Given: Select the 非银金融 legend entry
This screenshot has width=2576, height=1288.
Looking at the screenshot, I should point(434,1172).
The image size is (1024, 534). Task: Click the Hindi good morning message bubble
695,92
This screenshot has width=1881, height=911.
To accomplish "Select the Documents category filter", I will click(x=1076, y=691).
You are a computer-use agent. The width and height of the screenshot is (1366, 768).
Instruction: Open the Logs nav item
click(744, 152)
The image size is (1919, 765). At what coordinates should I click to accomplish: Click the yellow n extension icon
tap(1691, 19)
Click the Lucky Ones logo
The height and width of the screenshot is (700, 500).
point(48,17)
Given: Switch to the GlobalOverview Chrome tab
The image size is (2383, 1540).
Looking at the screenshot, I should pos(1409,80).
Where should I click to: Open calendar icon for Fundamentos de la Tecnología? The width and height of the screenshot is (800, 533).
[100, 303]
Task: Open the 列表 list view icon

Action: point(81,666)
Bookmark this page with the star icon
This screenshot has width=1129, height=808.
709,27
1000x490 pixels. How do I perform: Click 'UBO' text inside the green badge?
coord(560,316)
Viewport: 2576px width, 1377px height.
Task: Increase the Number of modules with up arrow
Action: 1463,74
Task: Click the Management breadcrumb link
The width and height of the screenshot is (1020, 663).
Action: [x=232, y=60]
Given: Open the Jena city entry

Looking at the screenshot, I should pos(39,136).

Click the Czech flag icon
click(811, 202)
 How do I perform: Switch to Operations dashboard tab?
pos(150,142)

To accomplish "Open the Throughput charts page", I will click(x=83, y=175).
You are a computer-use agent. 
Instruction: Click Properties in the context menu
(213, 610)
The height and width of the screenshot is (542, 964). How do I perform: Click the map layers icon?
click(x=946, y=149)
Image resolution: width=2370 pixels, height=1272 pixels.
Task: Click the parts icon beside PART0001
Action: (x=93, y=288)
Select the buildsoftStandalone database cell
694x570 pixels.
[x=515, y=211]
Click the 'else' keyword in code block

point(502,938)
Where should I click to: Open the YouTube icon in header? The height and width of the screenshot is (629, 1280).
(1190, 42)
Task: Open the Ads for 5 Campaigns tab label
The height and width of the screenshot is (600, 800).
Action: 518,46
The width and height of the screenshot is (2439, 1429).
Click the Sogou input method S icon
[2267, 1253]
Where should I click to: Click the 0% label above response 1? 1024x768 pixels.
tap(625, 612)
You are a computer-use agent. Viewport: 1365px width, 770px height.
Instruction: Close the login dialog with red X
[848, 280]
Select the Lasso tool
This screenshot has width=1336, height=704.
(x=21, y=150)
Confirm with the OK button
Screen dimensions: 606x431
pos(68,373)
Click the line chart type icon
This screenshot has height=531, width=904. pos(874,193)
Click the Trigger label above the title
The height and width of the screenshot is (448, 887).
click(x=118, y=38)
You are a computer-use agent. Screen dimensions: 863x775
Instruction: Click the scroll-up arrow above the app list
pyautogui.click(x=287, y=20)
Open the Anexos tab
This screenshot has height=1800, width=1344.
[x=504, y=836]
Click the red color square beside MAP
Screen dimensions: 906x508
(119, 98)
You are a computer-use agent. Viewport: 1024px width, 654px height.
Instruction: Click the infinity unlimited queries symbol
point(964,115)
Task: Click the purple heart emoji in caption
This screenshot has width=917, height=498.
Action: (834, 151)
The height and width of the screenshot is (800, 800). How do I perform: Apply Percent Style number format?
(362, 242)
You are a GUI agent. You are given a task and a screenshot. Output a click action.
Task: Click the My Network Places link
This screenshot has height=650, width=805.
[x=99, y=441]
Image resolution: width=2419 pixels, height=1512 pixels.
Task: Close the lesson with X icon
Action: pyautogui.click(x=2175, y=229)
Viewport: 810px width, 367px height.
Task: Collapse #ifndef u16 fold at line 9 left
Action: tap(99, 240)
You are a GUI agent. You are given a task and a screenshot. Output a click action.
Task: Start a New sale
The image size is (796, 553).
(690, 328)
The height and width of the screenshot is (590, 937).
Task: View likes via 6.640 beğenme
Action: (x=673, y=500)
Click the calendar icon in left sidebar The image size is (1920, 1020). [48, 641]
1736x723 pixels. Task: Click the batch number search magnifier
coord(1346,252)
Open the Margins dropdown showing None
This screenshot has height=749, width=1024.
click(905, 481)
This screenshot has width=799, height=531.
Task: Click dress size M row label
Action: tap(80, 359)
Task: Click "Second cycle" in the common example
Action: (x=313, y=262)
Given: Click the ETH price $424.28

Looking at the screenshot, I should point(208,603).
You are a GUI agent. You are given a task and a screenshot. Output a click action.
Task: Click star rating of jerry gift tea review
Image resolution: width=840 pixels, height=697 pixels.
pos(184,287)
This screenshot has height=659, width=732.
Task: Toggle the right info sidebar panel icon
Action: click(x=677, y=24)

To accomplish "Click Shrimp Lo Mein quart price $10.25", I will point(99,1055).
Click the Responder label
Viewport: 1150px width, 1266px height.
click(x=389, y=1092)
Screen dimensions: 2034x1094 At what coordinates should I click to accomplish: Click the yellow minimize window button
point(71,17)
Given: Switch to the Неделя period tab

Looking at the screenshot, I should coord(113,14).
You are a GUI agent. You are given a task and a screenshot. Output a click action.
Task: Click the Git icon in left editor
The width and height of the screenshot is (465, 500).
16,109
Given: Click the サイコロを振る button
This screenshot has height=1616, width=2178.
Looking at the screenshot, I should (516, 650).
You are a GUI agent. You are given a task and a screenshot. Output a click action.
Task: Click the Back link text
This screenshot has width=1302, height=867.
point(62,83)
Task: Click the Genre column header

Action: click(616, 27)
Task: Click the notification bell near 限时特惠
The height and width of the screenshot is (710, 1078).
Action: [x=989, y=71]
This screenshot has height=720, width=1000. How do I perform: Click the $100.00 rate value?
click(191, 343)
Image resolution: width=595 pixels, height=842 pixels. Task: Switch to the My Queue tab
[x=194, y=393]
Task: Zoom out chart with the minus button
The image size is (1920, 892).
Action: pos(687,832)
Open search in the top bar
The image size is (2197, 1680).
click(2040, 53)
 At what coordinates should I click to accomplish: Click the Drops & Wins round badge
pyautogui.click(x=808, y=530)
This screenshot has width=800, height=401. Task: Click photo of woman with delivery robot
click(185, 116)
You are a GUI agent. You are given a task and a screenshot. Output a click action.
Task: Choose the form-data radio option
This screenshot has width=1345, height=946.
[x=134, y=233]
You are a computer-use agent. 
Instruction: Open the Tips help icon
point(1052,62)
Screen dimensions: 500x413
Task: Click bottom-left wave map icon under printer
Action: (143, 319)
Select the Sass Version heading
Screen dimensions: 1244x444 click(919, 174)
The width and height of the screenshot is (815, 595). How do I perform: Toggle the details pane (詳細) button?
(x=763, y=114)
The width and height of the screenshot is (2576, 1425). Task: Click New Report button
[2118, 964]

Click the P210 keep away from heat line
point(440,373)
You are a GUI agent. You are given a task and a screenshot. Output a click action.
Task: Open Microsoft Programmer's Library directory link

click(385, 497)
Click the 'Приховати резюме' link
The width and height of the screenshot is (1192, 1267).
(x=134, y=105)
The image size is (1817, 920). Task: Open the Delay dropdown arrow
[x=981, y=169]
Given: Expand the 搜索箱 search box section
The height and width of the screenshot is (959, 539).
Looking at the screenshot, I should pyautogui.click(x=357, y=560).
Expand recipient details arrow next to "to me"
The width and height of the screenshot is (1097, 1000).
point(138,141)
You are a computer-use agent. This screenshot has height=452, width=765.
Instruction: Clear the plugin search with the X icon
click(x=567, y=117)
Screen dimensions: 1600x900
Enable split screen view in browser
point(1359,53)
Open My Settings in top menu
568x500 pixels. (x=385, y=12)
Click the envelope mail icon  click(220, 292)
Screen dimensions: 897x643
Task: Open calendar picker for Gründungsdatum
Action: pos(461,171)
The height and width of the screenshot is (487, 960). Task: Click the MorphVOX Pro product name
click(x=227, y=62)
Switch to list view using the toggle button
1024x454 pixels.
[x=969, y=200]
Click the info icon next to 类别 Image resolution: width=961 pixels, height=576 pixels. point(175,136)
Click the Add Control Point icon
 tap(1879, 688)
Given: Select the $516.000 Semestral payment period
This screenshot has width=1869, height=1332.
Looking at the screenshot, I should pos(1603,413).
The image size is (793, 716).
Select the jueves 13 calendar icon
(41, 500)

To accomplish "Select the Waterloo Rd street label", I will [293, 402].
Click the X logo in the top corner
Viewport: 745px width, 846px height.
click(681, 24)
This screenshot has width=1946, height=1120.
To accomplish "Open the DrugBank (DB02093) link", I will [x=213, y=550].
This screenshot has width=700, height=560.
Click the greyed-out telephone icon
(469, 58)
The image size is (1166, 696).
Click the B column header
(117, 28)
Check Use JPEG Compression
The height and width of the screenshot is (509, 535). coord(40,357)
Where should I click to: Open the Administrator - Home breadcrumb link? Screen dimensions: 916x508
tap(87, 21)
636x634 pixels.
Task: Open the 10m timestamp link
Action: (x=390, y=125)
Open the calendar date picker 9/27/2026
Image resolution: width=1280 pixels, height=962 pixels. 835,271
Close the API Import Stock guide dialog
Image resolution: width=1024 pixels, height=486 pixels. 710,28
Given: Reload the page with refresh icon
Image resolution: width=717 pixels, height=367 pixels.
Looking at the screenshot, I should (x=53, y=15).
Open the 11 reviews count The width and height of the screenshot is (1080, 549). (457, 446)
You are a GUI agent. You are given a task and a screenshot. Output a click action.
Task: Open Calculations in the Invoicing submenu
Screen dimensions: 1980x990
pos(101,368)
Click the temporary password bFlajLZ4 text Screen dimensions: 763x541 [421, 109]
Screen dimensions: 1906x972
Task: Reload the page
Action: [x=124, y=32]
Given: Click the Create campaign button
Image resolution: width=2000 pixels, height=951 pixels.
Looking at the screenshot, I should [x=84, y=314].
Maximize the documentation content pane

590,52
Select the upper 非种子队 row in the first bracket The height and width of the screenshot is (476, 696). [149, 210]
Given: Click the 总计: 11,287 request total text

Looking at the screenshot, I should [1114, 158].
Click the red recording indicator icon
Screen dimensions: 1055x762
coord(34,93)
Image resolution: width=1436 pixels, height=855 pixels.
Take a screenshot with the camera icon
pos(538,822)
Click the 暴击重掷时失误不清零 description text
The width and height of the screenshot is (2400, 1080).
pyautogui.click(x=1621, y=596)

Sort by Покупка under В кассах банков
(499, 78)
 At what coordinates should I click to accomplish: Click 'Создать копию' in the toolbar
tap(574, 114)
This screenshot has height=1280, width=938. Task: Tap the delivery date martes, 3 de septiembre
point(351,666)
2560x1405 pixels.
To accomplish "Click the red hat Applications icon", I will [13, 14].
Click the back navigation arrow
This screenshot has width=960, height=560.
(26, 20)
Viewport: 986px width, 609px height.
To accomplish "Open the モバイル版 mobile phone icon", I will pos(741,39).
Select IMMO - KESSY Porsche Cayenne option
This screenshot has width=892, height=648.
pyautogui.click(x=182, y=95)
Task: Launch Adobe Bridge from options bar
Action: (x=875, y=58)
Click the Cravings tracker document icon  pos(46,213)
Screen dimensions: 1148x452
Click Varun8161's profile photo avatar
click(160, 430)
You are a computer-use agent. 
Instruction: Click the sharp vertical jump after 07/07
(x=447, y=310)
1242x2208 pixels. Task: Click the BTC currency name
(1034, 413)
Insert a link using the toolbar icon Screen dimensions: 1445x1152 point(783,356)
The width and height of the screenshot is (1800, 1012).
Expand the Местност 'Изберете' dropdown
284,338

- **Stated exercise**:
Write out again, word for word, the lines starting at the one that contains "Given: Click the 总计: 11,287" and ending at the one that contains "Click the Cravings", with both of those lines included.

- **Exercise response**:
Given: Click the 总计: 11,287 request total text

Looking at the screenshot, I should [1114, 158].
Click the red recording indicator icon
Screen dimensions: 1055x762
coord(34,93)
Image resolution: width=1436 pixels, height=855 pixels.
Take a screenshot with the camera icon
pos(538,822)
Click the 暴击重掷时失误不清零 description text
The width and height of the screenshot is (2400, 1080).
pyautogui.click(x=1621, y=596)

Sort by Покупка under В кассах банков
(499, 78)
 At what coordinates should I click to accomplish: Click 'Создать копию' in the toolbar
tap(574, 114)
This screenshot has height=1280, width=938. Task: Tap the delivery date martes, 3 de septiembre
point(351,666)
2560x1405 pixels.
To accomplish "Click the red hat Applications icon", I will [13, 14].
Click the back navigation arrow
This screenshot has width=960, height=560.
(26, 20)
Viewport: 986px width, 609px height.
To accomplish "Open the モバイル版 mobile phone icon", I will pos(741,39).
Select IMMO - KESSY Porsche Cayenne option
This screenshot has width=892, height=648.
pyautogui.click(x=182, y=95)
Task: Launch Adobe Bridge from options bar
Action: (x=875, y=58)
Click the Cravings tracker document icon  pos(46,213)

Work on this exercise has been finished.